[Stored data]

+ + + + + + +

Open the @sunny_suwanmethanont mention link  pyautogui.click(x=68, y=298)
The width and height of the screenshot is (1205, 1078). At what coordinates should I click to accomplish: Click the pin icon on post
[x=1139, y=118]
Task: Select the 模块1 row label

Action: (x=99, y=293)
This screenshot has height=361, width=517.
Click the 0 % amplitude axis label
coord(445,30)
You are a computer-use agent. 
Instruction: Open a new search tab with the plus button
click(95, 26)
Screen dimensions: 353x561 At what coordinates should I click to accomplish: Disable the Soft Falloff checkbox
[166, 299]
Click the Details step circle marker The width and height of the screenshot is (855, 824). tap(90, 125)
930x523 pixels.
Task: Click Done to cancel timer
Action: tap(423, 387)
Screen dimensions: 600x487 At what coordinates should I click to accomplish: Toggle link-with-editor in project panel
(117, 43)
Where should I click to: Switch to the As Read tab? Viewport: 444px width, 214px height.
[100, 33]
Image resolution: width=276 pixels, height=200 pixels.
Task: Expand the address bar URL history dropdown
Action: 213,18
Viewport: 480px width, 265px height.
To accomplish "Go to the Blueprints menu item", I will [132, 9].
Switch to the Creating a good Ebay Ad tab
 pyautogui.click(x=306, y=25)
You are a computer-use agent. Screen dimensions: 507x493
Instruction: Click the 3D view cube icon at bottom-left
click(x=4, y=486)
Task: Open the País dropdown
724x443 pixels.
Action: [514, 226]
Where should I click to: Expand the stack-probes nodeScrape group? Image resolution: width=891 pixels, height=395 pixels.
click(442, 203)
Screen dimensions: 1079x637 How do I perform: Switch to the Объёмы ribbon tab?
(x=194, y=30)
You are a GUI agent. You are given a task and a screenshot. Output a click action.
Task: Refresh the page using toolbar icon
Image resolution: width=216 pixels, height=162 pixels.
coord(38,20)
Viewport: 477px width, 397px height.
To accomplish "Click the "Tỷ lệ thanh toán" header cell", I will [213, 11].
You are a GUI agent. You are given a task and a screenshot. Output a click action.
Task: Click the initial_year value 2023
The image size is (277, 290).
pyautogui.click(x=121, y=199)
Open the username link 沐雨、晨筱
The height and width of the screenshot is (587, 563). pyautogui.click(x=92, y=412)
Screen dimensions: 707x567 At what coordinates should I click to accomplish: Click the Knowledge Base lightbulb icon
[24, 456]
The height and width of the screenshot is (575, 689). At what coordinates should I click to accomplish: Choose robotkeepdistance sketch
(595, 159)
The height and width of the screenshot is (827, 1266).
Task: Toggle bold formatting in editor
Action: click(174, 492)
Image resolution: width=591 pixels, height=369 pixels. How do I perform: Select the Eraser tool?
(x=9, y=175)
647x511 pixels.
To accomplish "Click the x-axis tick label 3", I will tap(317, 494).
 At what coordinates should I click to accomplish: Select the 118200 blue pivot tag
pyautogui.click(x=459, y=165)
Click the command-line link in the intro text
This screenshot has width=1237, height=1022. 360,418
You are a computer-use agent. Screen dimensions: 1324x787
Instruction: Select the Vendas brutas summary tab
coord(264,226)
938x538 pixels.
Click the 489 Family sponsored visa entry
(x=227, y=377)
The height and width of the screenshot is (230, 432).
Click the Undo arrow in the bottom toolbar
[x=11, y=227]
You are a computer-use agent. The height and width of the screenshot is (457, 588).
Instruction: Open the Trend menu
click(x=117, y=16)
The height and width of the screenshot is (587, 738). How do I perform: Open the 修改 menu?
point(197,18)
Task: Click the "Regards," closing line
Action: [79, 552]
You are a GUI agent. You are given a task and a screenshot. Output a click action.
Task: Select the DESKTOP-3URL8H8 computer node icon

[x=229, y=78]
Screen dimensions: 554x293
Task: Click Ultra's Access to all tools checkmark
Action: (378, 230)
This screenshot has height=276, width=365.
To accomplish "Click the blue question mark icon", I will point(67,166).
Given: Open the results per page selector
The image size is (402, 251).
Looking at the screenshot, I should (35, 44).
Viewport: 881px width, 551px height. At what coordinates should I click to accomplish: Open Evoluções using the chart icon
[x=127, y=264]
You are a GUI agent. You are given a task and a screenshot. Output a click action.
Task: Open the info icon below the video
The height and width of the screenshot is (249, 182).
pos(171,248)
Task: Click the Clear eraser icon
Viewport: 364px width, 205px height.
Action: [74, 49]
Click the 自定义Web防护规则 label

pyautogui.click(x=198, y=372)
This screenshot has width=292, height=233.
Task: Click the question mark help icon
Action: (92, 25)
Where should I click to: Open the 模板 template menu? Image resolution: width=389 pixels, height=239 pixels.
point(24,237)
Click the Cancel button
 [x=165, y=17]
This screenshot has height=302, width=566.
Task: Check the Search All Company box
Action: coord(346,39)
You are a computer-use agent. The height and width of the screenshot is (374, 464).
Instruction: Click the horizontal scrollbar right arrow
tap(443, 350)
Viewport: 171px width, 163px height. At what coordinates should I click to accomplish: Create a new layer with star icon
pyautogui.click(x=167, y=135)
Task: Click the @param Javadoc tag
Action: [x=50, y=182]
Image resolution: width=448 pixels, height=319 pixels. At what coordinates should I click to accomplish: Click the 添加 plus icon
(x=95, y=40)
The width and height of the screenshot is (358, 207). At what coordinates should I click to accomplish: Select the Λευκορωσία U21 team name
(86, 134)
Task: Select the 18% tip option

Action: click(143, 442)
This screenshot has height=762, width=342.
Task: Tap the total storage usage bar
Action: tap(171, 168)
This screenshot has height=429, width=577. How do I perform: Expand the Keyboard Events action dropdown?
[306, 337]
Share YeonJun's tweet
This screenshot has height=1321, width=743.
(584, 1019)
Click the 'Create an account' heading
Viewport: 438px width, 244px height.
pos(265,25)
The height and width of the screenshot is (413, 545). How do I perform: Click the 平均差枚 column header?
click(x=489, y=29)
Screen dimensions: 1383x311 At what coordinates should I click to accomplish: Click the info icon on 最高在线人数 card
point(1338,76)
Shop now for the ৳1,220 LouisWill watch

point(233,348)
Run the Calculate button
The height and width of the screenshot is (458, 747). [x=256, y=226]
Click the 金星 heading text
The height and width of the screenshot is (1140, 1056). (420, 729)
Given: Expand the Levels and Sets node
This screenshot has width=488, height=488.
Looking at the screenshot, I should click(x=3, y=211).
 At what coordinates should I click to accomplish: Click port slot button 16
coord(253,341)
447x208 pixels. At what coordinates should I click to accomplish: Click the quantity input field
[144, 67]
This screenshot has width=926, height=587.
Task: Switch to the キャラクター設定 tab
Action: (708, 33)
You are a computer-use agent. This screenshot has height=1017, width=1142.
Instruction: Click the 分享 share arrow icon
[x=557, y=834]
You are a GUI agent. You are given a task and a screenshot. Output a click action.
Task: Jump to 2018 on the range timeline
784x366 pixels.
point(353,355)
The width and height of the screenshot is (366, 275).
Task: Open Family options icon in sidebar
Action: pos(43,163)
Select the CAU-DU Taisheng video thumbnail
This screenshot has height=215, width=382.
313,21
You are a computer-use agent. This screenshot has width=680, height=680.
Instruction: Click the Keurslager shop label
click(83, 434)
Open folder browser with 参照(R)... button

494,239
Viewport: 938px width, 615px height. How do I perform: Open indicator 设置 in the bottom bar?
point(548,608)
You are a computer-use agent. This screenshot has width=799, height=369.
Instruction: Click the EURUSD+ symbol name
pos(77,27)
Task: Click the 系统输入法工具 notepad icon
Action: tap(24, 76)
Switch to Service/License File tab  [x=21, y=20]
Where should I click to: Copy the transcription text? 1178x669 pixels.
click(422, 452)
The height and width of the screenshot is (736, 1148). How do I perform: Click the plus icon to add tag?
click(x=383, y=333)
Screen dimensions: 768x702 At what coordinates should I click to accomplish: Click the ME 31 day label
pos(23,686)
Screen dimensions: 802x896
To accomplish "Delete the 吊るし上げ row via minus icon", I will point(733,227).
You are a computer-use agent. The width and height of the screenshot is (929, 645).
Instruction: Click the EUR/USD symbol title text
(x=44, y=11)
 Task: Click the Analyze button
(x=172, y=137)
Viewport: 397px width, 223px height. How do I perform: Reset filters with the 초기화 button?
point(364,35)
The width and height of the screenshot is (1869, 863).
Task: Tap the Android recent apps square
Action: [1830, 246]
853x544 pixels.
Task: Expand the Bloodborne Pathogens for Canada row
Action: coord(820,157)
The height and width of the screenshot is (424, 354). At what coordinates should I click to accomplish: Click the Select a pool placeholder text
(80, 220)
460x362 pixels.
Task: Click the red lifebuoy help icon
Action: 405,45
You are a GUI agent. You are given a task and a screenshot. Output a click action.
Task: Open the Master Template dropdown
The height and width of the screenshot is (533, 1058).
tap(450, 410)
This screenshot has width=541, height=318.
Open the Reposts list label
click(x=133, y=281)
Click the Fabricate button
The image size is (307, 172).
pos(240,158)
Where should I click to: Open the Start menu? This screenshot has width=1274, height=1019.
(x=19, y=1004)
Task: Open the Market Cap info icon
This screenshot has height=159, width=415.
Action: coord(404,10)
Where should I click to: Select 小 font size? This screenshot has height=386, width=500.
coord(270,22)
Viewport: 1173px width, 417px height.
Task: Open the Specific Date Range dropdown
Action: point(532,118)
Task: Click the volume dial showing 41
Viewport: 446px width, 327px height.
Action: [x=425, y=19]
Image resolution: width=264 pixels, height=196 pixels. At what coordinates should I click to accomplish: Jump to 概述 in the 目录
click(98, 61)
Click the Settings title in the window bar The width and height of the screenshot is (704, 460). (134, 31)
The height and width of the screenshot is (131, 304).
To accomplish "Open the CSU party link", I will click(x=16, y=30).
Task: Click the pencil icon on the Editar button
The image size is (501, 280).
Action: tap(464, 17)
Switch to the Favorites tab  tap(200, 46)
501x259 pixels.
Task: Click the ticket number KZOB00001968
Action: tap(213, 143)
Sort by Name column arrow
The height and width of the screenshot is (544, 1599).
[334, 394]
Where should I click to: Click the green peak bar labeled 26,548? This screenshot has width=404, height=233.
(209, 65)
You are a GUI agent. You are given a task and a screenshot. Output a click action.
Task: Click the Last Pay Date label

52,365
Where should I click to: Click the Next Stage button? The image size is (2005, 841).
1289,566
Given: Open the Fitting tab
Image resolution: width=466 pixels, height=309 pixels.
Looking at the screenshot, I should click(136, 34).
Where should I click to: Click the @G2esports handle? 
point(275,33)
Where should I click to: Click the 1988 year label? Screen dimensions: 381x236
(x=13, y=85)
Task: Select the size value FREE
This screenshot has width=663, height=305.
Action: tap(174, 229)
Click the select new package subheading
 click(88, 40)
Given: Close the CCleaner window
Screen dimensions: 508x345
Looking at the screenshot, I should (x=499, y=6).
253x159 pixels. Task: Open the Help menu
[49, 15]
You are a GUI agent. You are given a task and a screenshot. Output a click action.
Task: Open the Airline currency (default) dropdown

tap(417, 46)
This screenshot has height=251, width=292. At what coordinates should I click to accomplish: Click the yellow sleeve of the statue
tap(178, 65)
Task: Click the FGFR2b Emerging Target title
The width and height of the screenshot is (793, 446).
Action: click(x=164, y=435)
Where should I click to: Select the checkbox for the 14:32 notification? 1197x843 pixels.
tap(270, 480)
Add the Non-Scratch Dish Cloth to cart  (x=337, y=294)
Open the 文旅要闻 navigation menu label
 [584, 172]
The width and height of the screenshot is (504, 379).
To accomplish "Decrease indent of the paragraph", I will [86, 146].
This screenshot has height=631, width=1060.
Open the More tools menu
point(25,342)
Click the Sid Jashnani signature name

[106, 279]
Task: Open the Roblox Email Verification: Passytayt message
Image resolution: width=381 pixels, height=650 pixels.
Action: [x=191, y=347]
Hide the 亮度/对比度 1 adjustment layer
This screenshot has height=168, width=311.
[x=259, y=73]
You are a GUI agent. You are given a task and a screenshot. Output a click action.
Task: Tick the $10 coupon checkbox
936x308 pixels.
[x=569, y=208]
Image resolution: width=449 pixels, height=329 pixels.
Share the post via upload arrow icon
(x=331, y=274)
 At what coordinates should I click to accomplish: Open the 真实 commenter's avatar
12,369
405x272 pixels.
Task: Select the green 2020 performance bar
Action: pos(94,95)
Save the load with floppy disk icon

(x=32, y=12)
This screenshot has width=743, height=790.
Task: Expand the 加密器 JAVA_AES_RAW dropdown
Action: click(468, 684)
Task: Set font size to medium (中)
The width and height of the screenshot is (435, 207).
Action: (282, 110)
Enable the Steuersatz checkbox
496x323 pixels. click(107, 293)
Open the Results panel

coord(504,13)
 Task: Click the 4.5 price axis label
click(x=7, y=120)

+ + + + + + +

What you need to do — Only one stretch of the records above is wanted: the lines between the one holding "938x538 pixels." and the one holding "Task: Open the info icon below the video", inclusive, reproduced exactly.

Solution to the problem —
938x538 pixels.
Click the 489 Family sponsored visa entry
(x=227, y=377)
The height and width of the screenshot is (230, 432).
Click the Undo arrow in the bottom toolbar
[x=11, y=227]
You are a computer-use agent. The height and width of the screenshot is (457, 588).
Instruction: Open the Trend menu
click(x=117, y=16)
The height and width of the screenshot is (587, 738). How do I perform: Open the 修改 menu?
point(197,18)
Task: Click the "Regards," closing line
Action: [79, 552]
You are a GUI agent. You are given a task and a screenshot. Output a click action.
Task: Select the DESKTOP-3URL8H8 computer node icon

[x=229, y=78]
Screen dimensions: 554x293
Task: Click Ultra's Access to all tools checkmark
Action: (378, 230)
This screenshot has height=276, width=365.
To accomplish "Click the blue question mark icon", I will point(67,166).
Given: Open the results per page selector
The image size is (402, 251).
Looking at the screenshot, I should (35, 44).
Viewport: 881px width, 551px height. At what coordinates should I click to accomplish: Open Evoluções using the chart icon
[x=127, y=264]
You are a GUI agent. You are given a task and a screenshot. Output a click action.
Task: Open the info icon below the video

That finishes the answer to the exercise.